Me

Taco de Wolff

Data Scientist

Logitech G5 mouse disassemble

Published on October 31, 2014

Two of my mice died this month because of the same problem: the right mouse button was defect. Either it clicked twice or it clicked only sometimes. I was looking for a replacement only to find that both mice are still quite expensive and the new models weren’t to my liking either. The mice cost a fortune and it would be best to prolong its life somewhat.

So I decided to open up the mice and photographed the G5 model (forgot to do so for the Mx518 model, but the principal is the same). You just need a small cross-headed screwdriver to get started. If you need to replace a component, like I did, you need a soldering tool as well.

Opening the mouse

Unscrewing the bottom
Fig 1: unscrew the bottom screws

Use the screwdriver to unscrew the four screws at the bottom of the mouse. You can then pull it out with your fingers using the cartridge and the wire, but it shouldn’t require much force.

When opened up, disconnect the wire from the top by gently wriggling it left and right.

Removing the cartridge

Removing the cartridge
Fig 2: remove the cartridge

Unscrew the top screw to remove the LEDs indicating the movement speed setting. Underneath the cardridge there is another screw so that the cardridge can be removed.

Unscrewing the circuit boards

Unscrewing the circuit boards
Fig 3: unscrew the circuit boards

Unscrew the three screws on the circuit board. The top screw also removes the holder for the mouse wheel, and don’t forget the screw in the hole right beside.

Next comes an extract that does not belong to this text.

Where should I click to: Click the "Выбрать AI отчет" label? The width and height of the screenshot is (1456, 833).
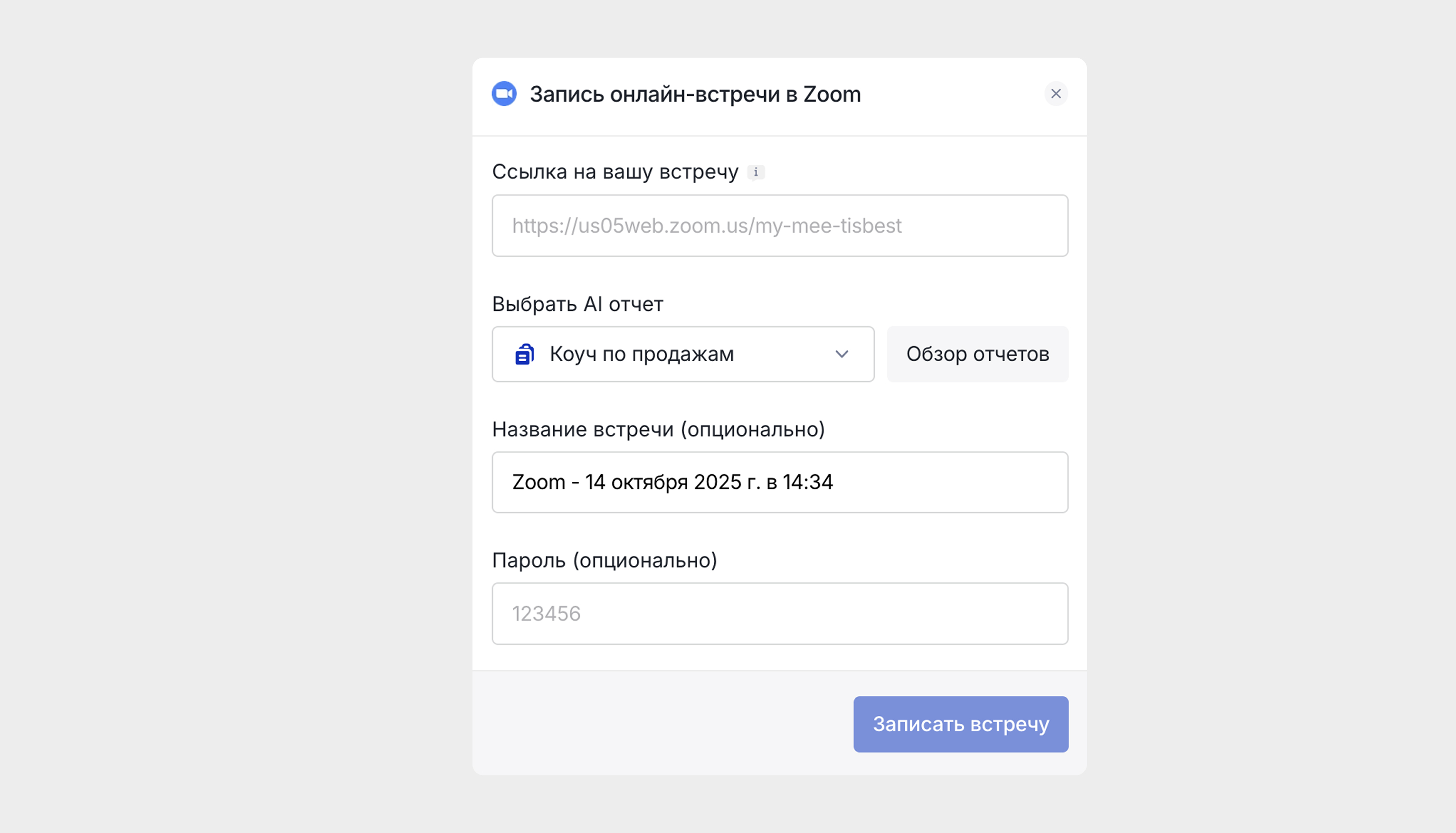click(x=577, y=304)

Gently pull the white clip upwards which connects to the LEDs board, the cable should not give any friction when removing it.

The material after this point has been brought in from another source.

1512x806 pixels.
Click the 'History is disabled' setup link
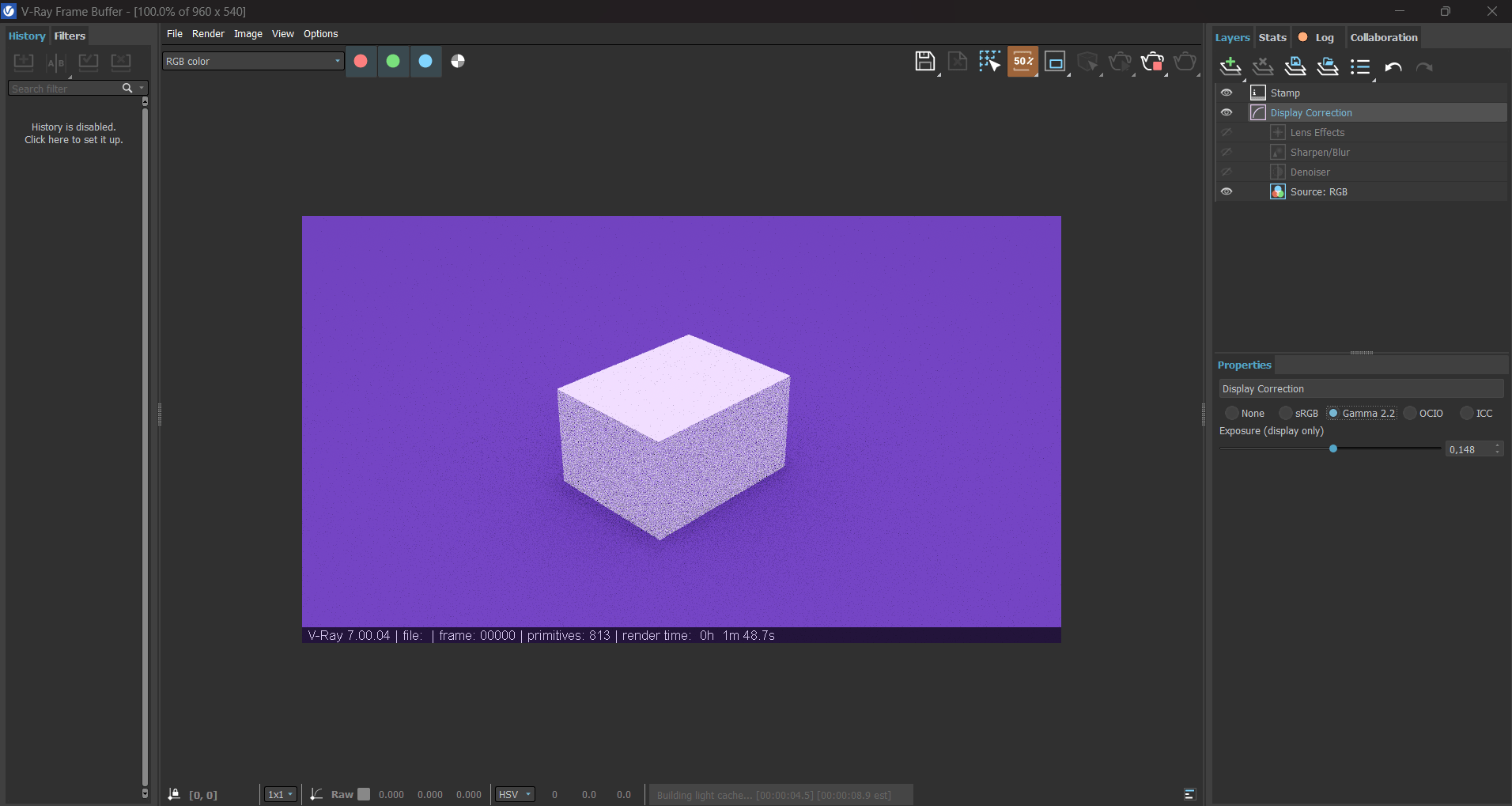[74, 134]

Desoldering the two circuit boards

Desoldering the two circuit boards
Fig 4: desolder the two circuit boards

Both boards are connected with 13 pins, seven in a row and a 2x3 grid. These need to be desoldered before you can replace any components. Wriggle the boards loose, which may require some force. Make sure all pins are correctly desoldered.

When both are separated, you can replace the D2FC-F-7N components which is fairly straightforward.